Les entités visées et proches de Téhéran atteignent un nombre record de banques, de transporteurs de brut et de personnes impliquées dans les relations commerciales avec l’Iran. «L’imposition par le Trésor d’une pression financière sans précédent sur l’Iran devrait indiquer clairement au régime iranien qu’il sera confronté à un isolement financier croissant et à une stagnation économique jusqu’à ce qu’il change radicalement son comportement déstabilisateur», a déclaré Steven Mnuchin, le secrétaire d’État au Trésor américain.

La résistance s’organise

De son côté, Téhéran déclare vouloir résister à toutes les pressions et compte contourner le régime des sanctions, en s’appuyant notamment sur un dispositif de troc que l’Union européenne veut introduire.

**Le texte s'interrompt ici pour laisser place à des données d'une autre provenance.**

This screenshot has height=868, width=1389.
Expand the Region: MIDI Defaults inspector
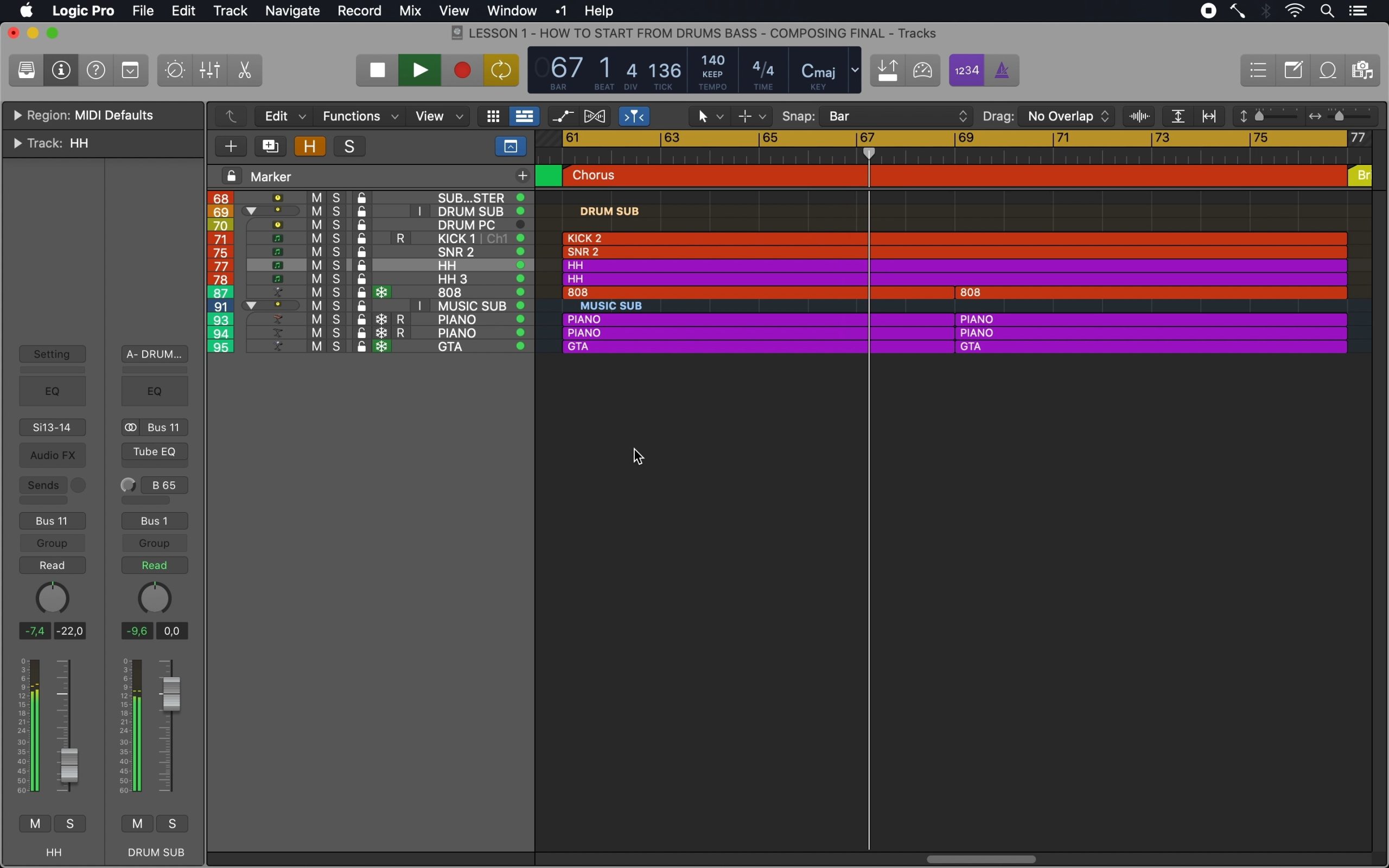click(x=17, y=116)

En Suisse, les relations commerciales avec l’Iran sont au plus bas. Toutefois, le SECO (Secrétariat d’État à l’économie) indiquevouloir négocier un accord humanitaire qui permettrait des livraisons de nourriture et de médicaments à titre «humanitaire». Le SECO n’a toutefois donné aucune indication précise sur les modalités et le système de paiement retenu.

De plus, on ne sait toujours pas si la Suisse se ralliera au projet européen qui consiste à échanger le pétrole iranien contre des marchandises, sans contrepartie financière. Ce système qui vise à maintenir le dialogue avec l’Iran sur la question nucléaire ne sera toutefois pas opérationnel avant plusieurs mois. De nombreuses sociétés européennes doutent de cette parade. Ainsi, Peugeot, Renault, Daimler, Volvo, Air France ou British Airways ont d’ores et déjà annoncé leur retrait d’Iran.